[[ Records for the task open ]]

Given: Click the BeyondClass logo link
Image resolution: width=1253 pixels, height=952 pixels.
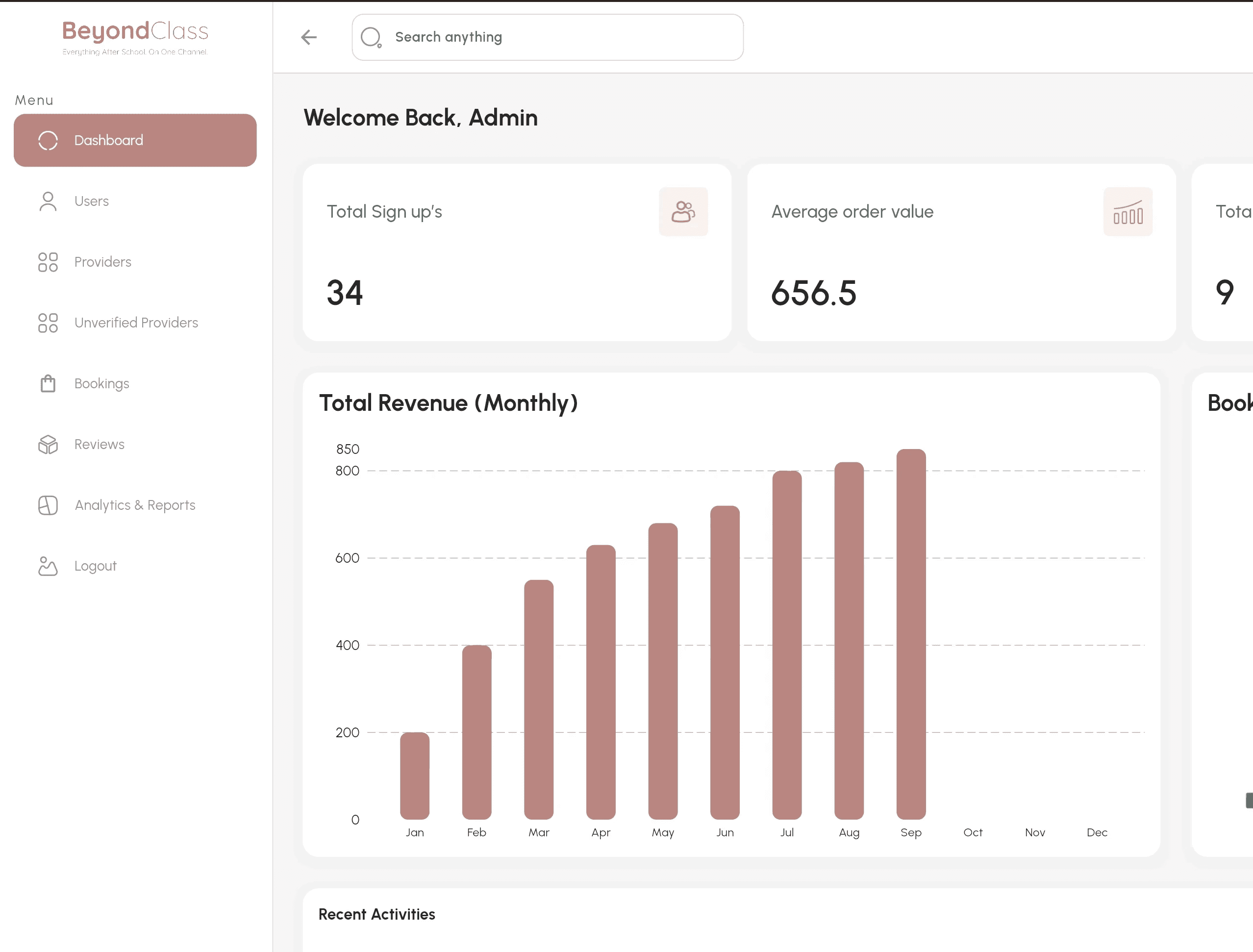Looking at the screenshot, I should [135, 36].
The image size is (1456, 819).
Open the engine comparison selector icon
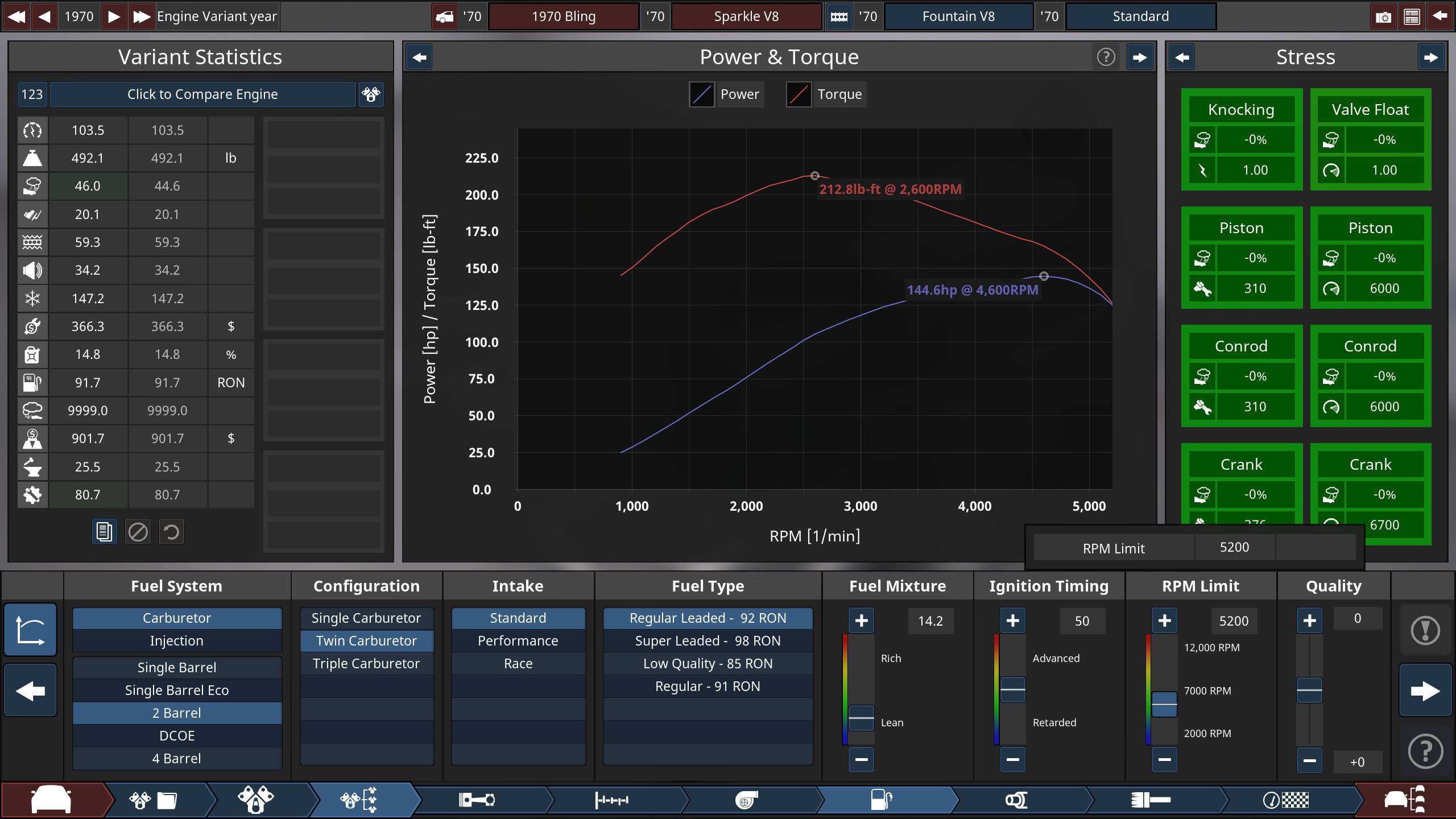371,94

[[ Records for the task closed ]]

Task objective.
All of the entries above must be reproduced exactly, and no image may be included.

Exercise solution.
Given: Click the BeyondClass logo link
Image resolution: width=1253 pixels, height=952 pixels.
Looking at the screenshot, I should [135, 36].
The image size is (1456, 819).
Open the engine comparison selector icon
371,94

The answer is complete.